Abstract

Oviductal epithelial cell (OEC) co-culture prolongs sperm viability and motility in vitro in a number of species including humans and horses. This study has sought to determine the effects of homologous OEC co-culture on boar sperm function. To determine whether the effects on spermatozoa were specifically caused by co-culture with or by OEC secretions, or by both factors together, a number of co-culture and cell-conditioned medium (CM) experiments were conducted. Firstly, Percoll-washed spermatozoa were co-cultured with OECs and pig kidney epithelial (LLC-PK1) cells, and in medium without cells. Secondly, Percoll-washed spermatozoa were incubated with CM derived from both OECs and LLC-PK1 cells and in unconditioned medium.

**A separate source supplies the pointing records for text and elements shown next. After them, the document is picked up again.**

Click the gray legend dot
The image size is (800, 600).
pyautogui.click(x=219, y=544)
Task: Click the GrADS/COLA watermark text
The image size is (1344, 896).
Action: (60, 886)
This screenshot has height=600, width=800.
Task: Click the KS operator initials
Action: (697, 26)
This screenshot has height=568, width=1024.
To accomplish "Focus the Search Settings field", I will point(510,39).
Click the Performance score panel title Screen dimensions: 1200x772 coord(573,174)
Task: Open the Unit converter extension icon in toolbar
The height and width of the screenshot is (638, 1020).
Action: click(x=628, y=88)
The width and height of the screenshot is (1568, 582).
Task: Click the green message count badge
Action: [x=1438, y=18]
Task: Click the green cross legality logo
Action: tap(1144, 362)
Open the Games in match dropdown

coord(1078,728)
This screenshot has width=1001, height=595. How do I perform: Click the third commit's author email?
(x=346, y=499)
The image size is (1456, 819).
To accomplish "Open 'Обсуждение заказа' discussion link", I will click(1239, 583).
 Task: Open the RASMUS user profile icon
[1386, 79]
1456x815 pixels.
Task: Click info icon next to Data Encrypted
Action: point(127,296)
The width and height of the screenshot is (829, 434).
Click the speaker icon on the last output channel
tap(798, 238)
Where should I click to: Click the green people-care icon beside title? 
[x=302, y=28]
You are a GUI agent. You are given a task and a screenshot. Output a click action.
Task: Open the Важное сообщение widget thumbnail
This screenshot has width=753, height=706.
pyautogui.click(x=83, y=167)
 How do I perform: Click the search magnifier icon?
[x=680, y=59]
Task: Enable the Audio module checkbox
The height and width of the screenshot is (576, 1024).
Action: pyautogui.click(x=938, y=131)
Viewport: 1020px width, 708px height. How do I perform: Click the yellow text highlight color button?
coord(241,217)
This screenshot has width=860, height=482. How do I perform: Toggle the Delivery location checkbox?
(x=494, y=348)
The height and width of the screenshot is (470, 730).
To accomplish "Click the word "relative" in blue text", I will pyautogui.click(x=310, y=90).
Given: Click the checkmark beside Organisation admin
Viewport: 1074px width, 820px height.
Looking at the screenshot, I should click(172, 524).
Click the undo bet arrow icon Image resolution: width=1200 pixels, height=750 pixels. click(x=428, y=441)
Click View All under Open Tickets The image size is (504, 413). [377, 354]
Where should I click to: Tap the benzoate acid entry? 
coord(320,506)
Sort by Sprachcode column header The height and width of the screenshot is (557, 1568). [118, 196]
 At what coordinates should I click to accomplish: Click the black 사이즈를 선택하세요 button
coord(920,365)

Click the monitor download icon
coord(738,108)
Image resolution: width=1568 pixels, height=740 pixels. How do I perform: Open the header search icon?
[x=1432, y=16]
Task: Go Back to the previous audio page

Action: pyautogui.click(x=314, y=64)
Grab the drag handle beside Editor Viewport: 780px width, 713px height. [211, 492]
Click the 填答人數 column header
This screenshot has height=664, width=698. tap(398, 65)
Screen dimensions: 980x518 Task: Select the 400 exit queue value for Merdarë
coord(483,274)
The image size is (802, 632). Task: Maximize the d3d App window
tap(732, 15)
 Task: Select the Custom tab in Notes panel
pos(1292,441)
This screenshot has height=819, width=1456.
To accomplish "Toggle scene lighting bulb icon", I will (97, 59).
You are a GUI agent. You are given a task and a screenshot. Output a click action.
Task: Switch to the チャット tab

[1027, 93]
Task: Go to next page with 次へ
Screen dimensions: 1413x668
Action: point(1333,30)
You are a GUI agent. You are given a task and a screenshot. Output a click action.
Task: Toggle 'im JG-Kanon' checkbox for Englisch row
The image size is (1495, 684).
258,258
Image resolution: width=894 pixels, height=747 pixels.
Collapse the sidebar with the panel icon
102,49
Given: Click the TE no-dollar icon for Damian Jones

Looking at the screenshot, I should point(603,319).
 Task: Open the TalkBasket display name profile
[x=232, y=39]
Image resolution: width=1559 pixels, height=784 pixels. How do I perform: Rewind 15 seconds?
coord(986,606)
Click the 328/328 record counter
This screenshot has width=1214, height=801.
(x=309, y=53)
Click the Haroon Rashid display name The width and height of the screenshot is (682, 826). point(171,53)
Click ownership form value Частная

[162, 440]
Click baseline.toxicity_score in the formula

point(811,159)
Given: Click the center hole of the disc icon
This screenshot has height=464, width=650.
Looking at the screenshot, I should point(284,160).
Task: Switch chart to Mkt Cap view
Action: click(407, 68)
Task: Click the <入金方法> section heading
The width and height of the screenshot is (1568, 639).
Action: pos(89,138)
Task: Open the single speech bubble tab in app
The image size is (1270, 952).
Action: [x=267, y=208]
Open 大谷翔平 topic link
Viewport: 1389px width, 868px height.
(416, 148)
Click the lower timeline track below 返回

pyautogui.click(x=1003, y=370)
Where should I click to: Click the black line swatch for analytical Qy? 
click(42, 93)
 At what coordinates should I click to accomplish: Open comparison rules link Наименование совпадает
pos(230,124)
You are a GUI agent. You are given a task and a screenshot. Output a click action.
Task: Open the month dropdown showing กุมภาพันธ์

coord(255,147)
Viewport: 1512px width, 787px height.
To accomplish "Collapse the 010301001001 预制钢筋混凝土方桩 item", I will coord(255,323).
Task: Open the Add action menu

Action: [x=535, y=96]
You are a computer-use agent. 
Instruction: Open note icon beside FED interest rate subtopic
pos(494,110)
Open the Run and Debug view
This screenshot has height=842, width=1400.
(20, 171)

A number of sperm function parameters were assessed after 5, 30, 60, 90, 120, and 180 min, and 24 h of co-culturing or incubation with CM. Of all the sperm function parameters investigated, the percentage (%) viability data yielded the most interesting results. OECs (mean ± S.E.M.; 31.2 ± 1.10) were better than LLC-PK1 cells (24.3 ± 0.93) at prolonging the viability of unbound spermatozoa after 24 h of co-culturing ( P < 0.05). Also after 24 h, the viability of spermatozoa bound to the OECs (77.6 ± 1.83) was significantly higher than in the case of the LLC-PK1 cells (53.5 ± 1.43; P < 0.001). Other sperm function parameters, e.g., capacitation and motility, were also influenced by OEC co-culturing and incubation with CM, although to a lesser degree. In conclusion, porcine homologous OEC co-culture and CM incubation specifically affect sperm function. However, we propose that it is OEC co-culturing, rather than OEC-CM, that has the greater influence.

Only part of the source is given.